# taz.de -- Longevity in 100 Jahren: Wenn alt werden kostet
> Anders als heute ist 2126 die Longevity-Bewegung kein elitäres Projekt
> mehr. Wer in Zukunft alt werden will, muss genügsam sein.
(IMG) Bild: „Alt sein ist Scheiße!“
Meine Großmutter hat immer gesagt: „Alt sein ist scheiße!“, bevor sie einen
tiefen Zug von ihrer Zigarette genommen und einen Schluck Prosecco
getrunken hat. Ich bin Anfang vierzig und froh, nicht mehr jung sein zu
müssen. Das ganze „cool sein, [1][Tiktok-Trends] kennen, Schulversagen
aushalten, Weltuntergang erwarten, während inkompetente Erwachsene mein
Leben kommentieren“ wäre mir definitiv zu stressig!

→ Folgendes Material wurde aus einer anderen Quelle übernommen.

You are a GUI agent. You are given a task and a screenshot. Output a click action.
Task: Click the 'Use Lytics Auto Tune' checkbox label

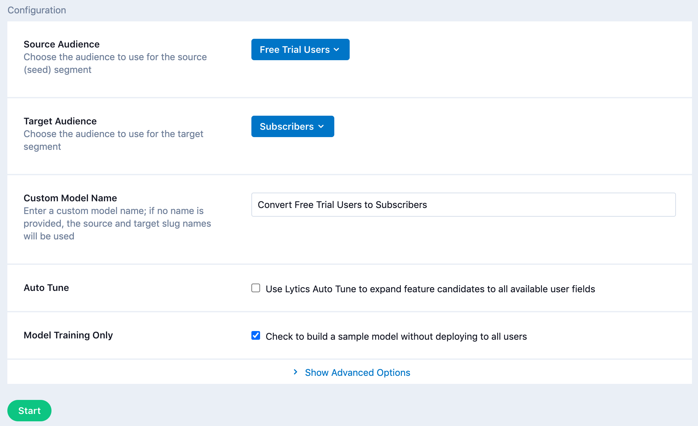pyautogui.click(x=430, y=289)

Dabei zwickt und zwackt es schon mal in den Gelenken, und in meinem
Freundeskreis drehen sich Gespräche immer häufiger um Krankheiten und
Medikamente.
„Das wird besser“, sagt Felix, mein Freund aus der Zukunft. „Bei uns sind
viele Menschen noch bis ins Greisenalter fit und gesund. Ein paar schaffen
es sogar bis 150!“
„Wie soll das denn gehen?“
„Du kennst sicher die Longevity-Bewegung, die medizinische, biologische und
technologische Möglichkeiten ausreizt, um möglichst lang gesund am Leben zu
bleiben.“
„Ja, aber das ist doch unnatürlich und irgendwie auch total überheblich, zu
versuchen, ewig zu leben.“
„Von ewigem Leben hat niemand was gesagt. Es geht darum, vermeidbare
Schäden zu verhindern, wie durch Rauchen und zu wenig Bewegung; aber auch
um die Bekämpfung von Krankheiten, die tödlich sein können. Du würdest
einen Herzinfarkt doch auch lieber überleben, als daran zu sterben, oder?“
„Ja schon, aber [2][bei Longevity] geht es ja nicht um mich, sondern um
irgendwelche superreichen alten Typen, die ihre Privilegien nutzen, um sich
über uns Normalsterbliche hinwegzusetzen. Bisher konnte ich wenigstens
sicher sein, dass auch das größte Arschloch in absehbarer Zeit sterben muss
so wie ich!“
„Und genau deshalb lassen wir Longevity nur zu, wenn die Ergebnisse wie
neue Medikamente oder medizinische Verfahren kostenlos der Allgemeinheit
zur Verfügung gestellt werden. Außerdem sorgen wir dafür, dass die
Superreichen viel weniger Einfluss haben als die Milliardäre heutzutage bei
euch.“
„Aber wie soll das denn gehen?“, frage ich. „Schon heute – ohne Longevity –
ist die [3][Ungleichverteilung von Vermögen] und Ressourcenverschwendung
ein Skandal: Allein in Deutschland verursacht ein Mensch aus dem reichsten
0,1 Prozent jährlich 52-mal mehr Emissionen als ein Mensch aus den ärmsten
50 Prozent. Wenn die jetzt auch noch viel länger leben, wird es ja noch
schlimmer!“
„Um das zu verhindern, wird eine progressive Supervitalsteuer eingeführt.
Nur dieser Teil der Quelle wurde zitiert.